What you have to do: Rewrite the lines below, switching each "hamburger" to "three-line" and leaving everything else untouched.

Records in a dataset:
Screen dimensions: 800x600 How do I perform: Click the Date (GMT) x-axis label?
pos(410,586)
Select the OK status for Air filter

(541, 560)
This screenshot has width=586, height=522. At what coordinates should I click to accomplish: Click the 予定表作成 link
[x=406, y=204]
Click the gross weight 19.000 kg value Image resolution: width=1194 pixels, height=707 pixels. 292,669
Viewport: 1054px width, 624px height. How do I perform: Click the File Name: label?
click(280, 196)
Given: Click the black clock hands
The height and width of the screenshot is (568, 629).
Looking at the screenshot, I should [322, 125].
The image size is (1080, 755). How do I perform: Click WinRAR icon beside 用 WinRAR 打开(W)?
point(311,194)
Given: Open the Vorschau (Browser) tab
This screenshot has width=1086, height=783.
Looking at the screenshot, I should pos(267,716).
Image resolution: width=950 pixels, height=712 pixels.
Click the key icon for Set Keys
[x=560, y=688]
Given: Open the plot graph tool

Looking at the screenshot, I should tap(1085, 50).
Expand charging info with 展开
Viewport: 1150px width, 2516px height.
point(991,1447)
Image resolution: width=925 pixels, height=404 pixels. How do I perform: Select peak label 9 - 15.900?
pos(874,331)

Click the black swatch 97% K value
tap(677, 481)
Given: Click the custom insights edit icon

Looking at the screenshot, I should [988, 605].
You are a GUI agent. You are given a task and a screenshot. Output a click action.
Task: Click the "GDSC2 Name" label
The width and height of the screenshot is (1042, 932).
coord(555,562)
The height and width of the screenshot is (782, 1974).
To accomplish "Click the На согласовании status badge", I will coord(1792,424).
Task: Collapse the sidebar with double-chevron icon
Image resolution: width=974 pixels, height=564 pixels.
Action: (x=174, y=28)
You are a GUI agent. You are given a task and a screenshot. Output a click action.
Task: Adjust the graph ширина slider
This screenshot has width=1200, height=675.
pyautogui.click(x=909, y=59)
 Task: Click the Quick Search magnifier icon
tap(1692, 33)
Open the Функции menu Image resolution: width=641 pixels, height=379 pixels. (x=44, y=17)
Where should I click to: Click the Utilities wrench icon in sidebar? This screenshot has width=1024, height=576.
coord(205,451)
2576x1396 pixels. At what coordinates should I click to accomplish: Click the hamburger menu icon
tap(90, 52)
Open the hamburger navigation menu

Written response:
Screen dimensions: 800x600 How do I perform: Click the Date (GMT) x-axis label?
pos(410,586)
Select the OK status for Air filter

(541, 560)
This screenshot has width=586, height=522. At what coordinates should I click to accomplish: Click the 予定表作成 link
[x=406, y=204]
Click the gross weight 19.000 kg value Image resolution: width=1194 pixels, height=707 pixels. 292,669
Viewport: 1054px width, 624px height. How do I perform: Click the File Name: label?
click(280, 196)
Given: Click the black clock hands
The height and width of the screenshot is (568, 629).
Looking at the screenshot, I should [322, 125].
The image size is (1080, 755). How do I perform: Click WinRAR icon beside 用 WinRAR 打开(W)?
point(311,194)
Given: Open the Vorschau (Browser) tab
This screenshot has width=1086, height=783.
Looking at the screenshot, I should pos(267,716).
Image resolution: width=950 pixels, height=712 pixels.
Click the key icon for Set Keys
[x=560, y=688]
Given: Open the plot graph tool

Looking at the screenshot, I should tap(1085, 50).
Expand charging info with 展开
Viewport: 1150px width, 2516px height.
point(991,1447)
Image resolution: width=925 pixels, height=404 pixels. How do I perform: Select peak label 9 - 15.900?
pos(874,331)

Click the black swatch 97% K value
tap(677, 481)
Given: Click the custom insights edit icon

Looking at the screenshot, I should [988, 605].
You are a GUI agent. You are given a task and a screenshot. Output a click action.
Task: Click the "GDSC2 Name" label
The width and height of the screenshot is (1042, 932).
coord(555,562)
The height and width of the screenshot is (782, 1974).
To accomplish "Click the На согласовании status badge", I will coord(1792,424).
Task: Collapse the sidebar with double-chevron icon
Image resolution: width=974 pixels, height=564 pixels.
Action: (x=174, y=28)
You are a GUI agent. You are given a task and a screenshot. Output a click action.
Task: Adjust the graph ширина slider
This screenshot has width=1200, height=675.
pyautogui.click(x=909, y=59)
 Task: Click the Quick Search magnifier icon
tap(1692, 33)
Open the Функции menu Image resolution: width=641 pixels, height=379 pixels. (x=44, y=17)
Where should I click to: Click the Utilities wrench icon in sidebar? This screenshot has width=1024, height=576.
coord(205,451)
2576x1396 pixels. At what coordinates should I click to accomplish: Click the three-line menu icon
tap(90, 52)
Open the three-line navigation menu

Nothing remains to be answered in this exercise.